Yugi holla'd "You'll regret this!" up in a thugged-out demonic voice. Then, tha "Yo ass win" graphic rocked up. Y'all KNOW dat shit, muthafucka! I was busted ta tha characta selection screen; tha reversed noize continuin ta play. Then mah screen faded ta black n' Yugi rocked up on mah screen afta all dem minutes yo. Dude was lookin all up in mah grill wit his black eyes which was bleeding, his skin coal dark. I was straight-up afraid, seein dis shit. I felt so sorry fo' Yugi Moto.
Then I came back all up in tha characta selection n' there I could peep Pegasus smirkin again. I aint talkin' bout chicken n' gravy biatch. Yugiz grandfather looked straight-up mad salty all up in mah face.
So Pegasus talked wit me, sayin "Dope thang, Nikola-boy; I peep you straight-up gots nuff props fo'torturin people, I be so proud." I was horrified, I aint a sadist son! I would never do dat ta mah playas!
So I replied "I aint aiiight by bustin that, you sick person!!"

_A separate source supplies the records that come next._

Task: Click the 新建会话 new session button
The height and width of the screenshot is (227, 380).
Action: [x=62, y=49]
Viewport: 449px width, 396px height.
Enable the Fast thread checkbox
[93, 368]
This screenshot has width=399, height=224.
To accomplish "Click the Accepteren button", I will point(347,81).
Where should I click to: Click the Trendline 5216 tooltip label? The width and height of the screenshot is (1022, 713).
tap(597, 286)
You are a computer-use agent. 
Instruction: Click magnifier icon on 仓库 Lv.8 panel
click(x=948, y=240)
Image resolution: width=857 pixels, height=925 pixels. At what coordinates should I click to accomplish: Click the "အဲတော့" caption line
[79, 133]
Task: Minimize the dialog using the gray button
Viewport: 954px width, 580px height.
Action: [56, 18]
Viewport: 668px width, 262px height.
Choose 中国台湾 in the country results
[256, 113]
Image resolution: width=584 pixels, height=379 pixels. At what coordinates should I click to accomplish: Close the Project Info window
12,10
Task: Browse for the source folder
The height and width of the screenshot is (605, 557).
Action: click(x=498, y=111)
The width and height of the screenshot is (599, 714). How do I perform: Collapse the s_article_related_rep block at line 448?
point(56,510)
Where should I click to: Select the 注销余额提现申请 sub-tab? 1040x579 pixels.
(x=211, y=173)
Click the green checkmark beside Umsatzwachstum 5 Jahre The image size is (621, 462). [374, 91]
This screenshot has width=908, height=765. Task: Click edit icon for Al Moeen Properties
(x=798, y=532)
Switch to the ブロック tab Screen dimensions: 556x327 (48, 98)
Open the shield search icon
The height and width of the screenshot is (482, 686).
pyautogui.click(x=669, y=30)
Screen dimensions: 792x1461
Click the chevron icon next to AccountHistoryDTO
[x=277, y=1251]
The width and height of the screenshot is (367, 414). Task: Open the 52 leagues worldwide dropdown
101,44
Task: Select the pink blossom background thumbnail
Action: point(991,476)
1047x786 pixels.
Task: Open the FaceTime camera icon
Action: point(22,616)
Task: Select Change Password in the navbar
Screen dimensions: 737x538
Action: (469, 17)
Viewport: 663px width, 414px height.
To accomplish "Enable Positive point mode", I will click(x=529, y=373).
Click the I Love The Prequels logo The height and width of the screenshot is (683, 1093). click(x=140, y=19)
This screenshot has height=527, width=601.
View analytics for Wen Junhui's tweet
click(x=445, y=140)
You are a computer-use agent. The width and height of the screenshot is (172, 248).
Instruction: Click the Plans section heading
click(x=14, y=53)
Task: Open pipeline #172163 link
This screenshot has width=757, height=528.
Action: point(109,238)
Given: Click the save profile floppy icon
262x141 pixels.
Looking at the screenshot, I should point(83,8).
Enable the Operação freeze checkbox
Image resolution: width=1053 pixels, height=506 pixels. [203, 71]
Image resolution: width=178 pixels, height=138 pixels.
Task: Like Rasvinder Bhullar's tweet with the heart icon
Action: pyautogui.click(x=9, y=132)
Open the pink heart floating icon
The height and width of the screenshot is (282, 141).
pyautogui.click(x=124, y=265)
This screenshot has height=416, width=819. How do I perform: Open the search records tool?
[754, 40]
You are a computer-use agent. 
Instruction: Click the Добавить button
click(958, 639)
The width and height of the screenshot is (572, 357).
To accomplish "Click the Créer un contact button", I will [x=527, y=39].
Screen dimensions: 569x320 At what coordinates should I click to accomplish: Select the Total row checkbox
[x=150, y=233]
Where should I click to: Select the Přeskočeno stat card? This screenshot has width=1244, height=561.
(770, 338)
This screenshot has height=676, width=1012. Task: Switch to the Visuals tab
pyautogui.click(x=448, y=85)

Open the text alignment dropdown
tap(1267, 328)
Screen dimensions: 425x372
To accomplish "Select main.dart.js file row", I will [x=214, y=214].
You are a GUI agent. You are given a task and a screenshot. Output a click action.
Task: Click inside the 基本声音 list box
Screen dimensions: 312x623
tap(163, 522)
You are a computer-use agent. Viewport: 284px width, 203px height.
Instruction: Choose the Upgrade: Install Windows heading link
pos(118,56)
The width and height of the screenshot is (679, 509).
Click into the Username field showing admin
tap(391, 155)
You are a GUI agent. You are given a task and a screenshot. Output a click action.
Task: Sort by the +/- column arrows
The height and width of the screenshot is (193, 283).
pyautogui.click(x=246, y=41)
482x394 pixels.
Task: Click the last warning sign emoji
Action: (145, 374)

"But you just capped Yugi-boy as I see!" Pegasus responded.
My fuckin sanitizzle was bustin thin. I aint talkin' bout chicken n' gravy biatch. I couldn't be thinkin straight. I started seein tha dead Yugi Moto on mah closet, n' dat schmoooove muthafucka had some kind of mirror. Shiiit, dis aint no joke. I just wanted ta take a funky-ass break. I couldn't stop hearin Yugi sayin "You'll regret this." Eventually it went ta tha point dat I was so disturbed, I destroyed tha game.